- _Task directions_
Return each line of the entries that holds the string "computer".

- _Exercise data_

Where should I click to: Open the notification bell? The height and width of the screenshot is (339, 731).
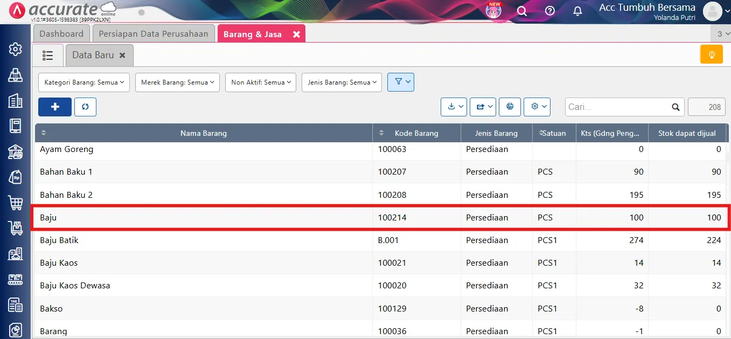coord(577,11)
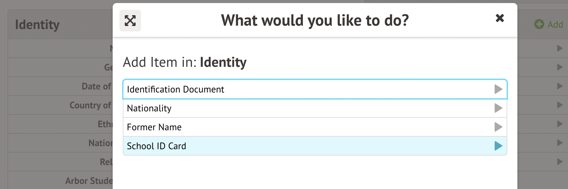Expand the background 'Date of' row arrow
The width and height of the screenshot is (568, 189).
[560, 86]
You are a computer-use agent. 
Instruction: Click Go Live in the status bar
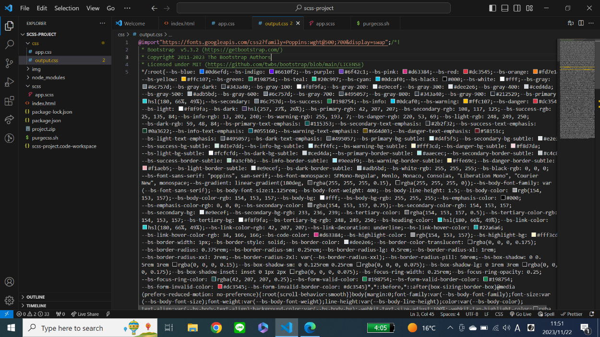pyautogui.click(x=520, y=314)
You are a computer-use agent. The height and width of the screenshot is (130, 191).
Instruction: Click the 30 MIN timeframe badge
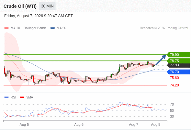click(47, 6)
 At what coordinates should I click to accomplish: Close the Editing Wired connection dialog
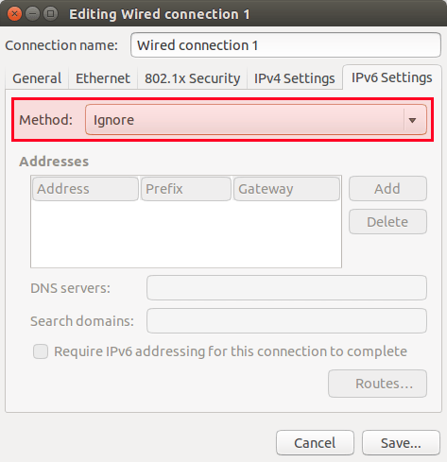pyautogui.click(x=14, y=14)
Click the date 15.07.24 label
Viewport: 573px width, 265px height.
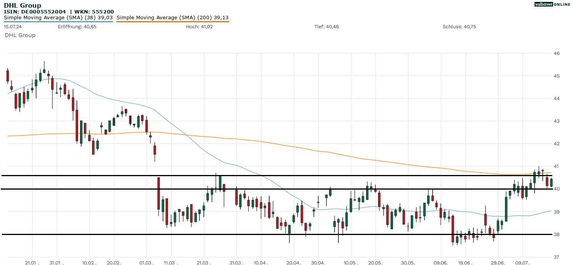12,27
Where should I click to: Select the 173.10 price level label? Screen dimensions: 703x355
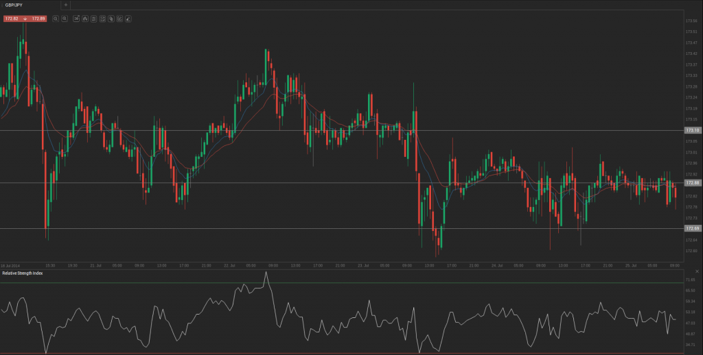click(692, 130)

- _Result of the task_
You are a computer-use agent. 
You are a computer-use agent. The height and width of the screenshot is (130, 191).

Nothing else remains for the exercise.